OUR STORY
Watching Sweet Pea swim in her 15,000-gallon home at the Navarre Beach Sea Turtle Conservation Center, I learned her story: found entangled in fishing line and debris on Ono Island, she lost a fin to amputation and a chunk of her carapace to a boat strike. The Florida Fish and Wildlife Commission determined she could never survive in the wild.
She became an ambassador, teaching visitors about "the dangers human choices have on this imperiled species." But meeting Sweet Pea made me realize something deeper: her injuries were just symptoms of a larger, invisible crisis at our shorelines.
I'd witnessed this decline firsthand growing up on Maryland's Eastern Shore—the foam in the creeks, the red tides, the loss of the oyster bars I loved. For years, I watched the Chesapeake’s water quality suffer. But standing there with Sweet Pea, I realized that observation was no longer enough. We didn't need more awareness; we needed infrastructure.

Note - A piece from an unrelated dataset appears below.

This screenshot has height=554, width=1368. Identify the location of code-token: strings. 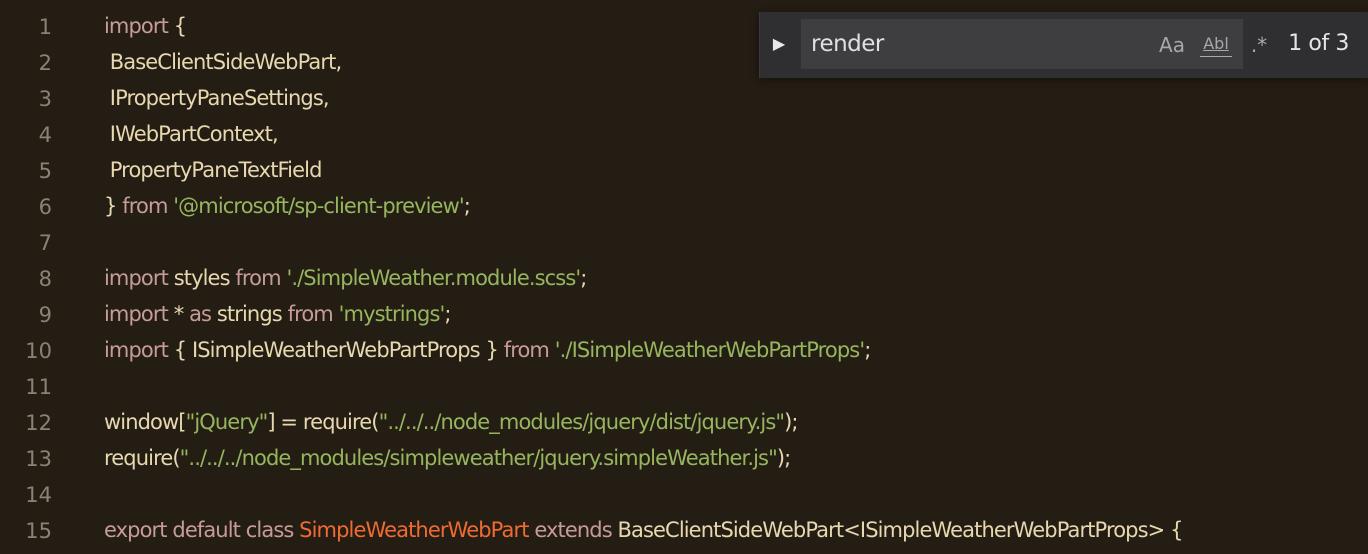
(250, 314).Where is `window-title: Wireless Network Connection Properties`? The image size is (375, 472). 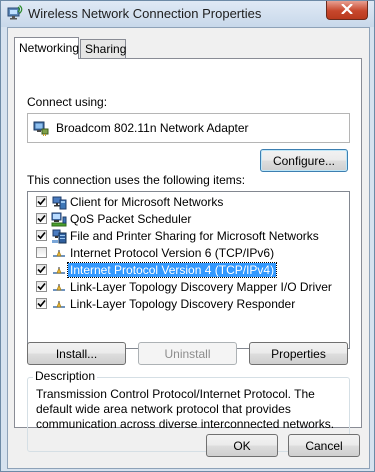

We needed a technology that didn't exist yet—something capable of scrubbing the "invisible enemies" (PFAS, microplastics, and nutrient overload) before they ever reach the open water.
So I decided to build it.
Leveraging my background in technology and local seafood, I rallied a team of experts in water treatment and aquaculture. We moved fast—filing provisional patents, securing partnerships with ecological leaders like Biohabitats, and designing a vessel capable of industrial-scale restoration.
Project PEARL is the result: living infrastructure that stops pollution at the source. We are building the healthy waters I remember from my childhood, so future sea turtles have the chance Sweet Pea never did.